**The task:** Reproduce everything from the start of the rows down to the line containing "pyautogui.click(x=508, y=256)", with the requests unchanged and every coordinate in the answers scaled by 1.8 and rounded to a whole number, halves up.

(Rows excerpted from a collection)
--- begin ---

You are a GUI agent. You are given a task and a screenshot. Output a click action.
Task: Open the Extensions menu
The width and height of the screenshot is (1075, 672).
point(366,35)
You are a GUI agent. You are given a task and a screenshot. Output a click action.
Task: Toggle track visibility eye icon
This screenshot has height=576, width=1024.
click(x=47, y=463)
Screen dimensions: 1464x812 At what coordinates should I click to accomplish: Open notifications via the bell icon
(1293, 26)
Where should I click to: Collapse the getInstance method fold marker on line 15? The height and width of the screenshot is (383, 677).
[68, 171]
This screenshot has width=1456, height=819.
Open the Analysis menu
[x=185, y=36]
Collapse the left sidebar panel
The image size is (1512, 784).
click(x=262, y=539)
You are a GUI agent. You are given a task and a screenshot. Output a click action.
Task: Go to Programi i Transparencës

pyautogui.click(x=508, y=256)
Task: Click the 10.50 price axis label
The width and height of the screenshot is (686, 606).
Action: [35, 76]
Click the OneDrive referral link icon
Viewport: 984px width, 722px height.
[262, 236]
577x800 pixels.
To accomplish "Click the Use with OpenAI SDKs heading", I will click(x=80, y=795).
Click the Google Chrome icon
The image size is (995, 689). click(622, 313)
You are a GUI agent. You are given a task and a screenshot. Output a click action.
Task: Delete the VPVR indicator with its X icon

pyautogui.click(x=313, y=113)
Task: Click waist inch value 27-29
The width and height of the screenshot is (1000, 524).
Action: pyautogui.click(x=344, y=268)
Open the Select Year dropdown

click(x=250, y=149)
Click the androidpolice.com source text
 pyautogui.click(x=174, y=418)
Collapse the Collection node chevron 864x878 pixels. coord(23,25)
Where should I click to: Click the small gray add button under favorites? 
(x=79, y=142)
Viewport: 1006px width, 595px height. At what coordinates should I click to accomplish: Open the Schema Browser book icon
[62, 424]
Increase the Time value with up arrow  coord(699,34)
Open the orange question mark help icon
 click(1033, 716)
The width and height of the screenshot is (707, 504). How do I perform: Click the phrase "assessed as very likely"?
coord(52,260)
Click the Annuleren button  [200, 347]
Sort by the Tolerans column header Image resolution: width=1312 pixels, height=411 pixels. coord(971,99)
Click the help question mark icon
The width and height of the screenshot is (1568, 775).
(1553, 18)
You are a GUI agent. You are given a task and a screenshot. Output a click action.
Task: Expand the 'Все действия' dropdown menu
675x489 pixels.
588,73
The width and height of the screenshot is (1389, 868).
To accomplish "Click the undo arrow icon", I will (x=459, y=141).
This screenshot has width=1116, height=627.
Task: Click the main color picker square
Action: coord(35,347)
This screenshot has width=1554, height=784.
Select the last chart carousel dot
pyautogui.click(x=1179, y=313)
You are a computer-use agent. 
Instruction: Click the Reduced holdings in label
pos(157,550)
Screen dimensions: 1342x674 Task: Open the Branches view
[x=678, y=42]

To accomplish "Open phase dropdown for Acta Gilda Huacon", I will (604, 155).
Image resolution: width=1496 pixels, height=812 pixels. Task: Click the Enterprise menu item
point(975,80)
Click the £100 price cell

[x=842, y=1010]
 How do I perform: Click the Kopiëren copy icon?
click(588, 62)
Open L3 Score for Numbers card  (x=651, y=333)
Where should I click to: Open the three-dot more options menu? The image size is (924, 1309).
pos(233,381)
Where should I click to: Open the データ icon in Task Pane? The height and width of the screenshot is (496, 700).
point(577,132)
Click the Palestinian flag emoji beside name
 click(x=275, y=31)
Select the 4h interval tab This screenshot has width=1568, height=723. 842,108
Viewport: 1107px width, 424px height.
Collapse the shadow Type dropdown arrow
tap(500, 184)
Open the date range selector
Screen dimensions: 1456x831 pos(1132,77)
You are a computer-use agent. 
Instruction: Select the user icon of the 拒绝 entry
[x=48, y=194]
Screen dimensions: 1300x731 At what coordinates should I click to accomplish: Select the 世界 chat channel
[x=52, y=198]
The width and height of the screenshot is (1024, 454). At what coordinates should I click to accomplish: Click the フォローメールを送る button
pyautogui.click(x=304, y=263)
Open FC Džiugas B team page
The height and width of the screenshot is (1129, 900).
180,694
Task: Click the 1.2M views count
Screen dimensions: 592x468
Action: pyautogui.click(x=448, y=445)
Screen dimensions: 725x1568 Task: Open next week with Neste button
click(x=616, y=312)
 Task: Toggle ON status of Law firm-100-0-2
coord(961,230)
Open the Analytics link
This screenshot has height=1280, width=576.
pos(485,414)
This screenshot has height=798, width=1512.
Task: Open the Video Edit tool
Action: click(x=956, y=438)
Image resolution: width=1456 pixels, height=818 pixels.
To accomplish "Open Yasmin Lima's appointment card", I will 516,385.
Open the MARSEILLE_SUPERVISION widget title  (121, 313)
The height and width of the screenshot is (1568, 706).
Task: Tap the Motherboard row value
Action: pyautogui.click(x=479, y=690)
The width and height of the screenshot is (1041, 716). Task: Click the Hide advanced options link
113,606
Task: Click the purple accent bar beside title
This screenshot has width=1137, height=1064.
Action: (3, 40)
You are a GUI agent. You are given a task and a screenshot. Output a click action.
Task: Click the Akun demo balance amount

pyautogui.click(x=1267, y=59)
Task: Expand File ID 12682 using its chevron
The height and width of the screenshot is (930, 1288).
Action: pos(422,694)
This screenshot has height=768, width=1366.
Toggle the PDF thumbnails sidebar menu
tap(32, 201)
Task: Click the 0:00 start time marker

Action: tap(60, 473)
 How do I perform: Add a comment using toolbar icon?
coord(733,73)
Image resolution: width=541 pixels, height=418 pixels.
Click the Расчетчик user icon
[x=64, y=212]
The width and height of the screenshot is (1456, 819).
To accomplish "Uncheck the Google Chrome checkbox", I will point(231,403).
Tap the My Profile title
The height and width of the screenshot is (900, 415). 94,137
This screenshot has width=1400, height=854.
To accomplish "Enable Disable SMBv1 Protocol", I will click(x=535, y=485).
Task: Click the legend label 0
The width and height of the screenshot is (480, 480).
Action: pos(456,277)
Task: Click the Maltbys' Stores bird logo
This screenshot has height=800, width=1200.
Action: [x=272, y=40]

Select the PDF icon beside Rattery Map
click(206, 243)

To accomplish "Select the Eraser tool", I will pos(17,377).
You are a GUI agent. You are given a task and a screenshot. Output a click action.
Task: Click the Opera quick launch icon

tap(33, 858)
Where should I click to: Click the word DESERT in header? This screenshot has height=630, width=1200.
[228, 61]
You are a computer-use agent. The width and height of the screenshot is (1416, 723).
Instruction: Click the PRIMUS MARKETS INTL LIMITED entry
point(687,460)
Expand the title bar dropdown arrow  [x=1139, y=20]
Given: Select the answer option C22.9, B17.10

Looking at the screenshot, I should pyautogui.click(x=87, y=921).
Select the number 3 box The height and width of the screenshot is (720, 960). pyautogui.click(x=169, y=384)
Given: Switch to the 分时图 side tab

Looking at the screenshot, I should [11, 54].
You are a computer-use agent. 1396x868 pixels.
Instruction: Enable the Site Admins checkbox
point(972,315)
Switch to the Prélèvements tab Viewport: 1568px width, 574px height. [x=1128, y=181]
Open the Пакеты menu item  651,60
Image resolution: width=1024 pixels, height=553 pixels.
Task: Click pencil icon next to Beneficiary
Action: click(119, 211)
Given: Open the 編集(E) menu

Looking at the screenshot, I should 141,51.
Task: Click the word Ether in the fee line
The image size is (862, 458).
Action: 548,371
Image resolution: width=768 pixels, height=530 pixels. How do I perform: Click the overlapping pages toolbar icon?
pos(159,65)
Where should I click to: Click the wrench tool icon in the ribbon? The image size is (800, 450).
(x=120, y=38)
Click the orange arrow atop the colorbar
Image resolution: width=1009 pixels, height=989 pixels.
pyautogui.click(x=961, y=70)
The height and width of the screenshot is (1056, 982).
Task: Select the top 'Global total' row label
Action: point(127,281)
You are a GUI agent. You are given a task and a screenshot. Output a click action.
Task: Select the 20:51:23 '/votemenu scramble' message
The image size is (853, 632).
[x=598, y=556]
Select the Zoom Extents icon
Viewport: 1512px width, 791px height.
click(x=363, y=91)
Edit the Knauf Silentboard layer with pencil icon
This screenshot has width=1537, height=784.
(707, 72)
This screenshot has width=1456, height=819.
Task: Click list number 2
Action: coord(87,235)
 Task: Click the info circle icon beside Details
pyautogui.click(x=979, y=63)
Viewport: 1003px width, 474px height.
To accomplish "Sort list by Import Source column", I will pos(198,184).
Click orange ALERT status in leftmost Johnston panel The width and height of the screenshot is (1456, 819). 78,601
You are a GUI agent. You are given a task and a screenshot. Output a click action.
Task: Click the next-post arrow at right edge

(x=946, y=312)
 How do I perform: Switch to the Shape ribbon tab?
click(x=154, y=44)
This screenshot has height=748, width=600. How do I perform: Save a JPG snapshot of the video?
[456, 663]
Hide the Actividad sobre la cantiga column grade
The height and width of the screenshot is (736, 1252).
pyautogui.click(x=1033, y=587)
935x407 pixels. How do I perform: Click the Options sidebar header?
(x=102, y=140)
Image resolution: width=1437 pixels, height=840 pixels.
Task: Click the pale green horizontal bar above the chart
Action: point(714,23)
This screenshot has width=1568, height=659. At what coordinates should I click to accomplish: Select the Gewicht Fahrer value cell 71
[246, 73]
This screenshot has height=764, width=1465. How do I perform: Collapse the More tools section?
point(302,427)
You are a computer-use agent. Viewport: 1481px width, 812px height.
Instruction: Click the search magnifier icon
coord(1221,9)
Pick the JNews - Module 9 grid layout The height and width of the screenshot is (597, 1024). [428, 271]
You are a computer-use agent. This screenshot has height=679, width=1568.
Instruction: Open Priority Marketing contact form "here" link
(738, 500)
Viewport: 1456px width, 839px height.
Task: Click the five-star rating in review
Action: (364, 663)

--- end ---

**Answer to this exercise:**
You are a GUI agent. You are given a task and a screenshot. Output a click action.
Task: Open the Extensions menu
The width and height of the screenshot is (1075, 672).
point(659,63)
You are a GUI agent. You are given a task and a screenshot. Output a click action.
Task: Toggle track visibility eye icon
This screenshot has height=576, width=1024.
click(x=85, y=833)
Screen dimensions: 1464x812 At what coordinates should I click to accomplish: Open notifications via the bell icon
(2327, 47)
Where should I click to: Collapse the getInstance method fold marker on line 15? The height and width of the screenshot is (383, 677).
[122, 308]
This screenshot has width=1456, height=819.
Open the Analysis menu
[x=333, y=65]
Collapse the left sidebar panel
The image size is (1512, 784).
click(x=472, y=970)
You are a GUI agent. You are given a task and a screenshot. Output a click action.
Task: Go to Programi i Transparencës

pyautogui.click(x=914, y=461)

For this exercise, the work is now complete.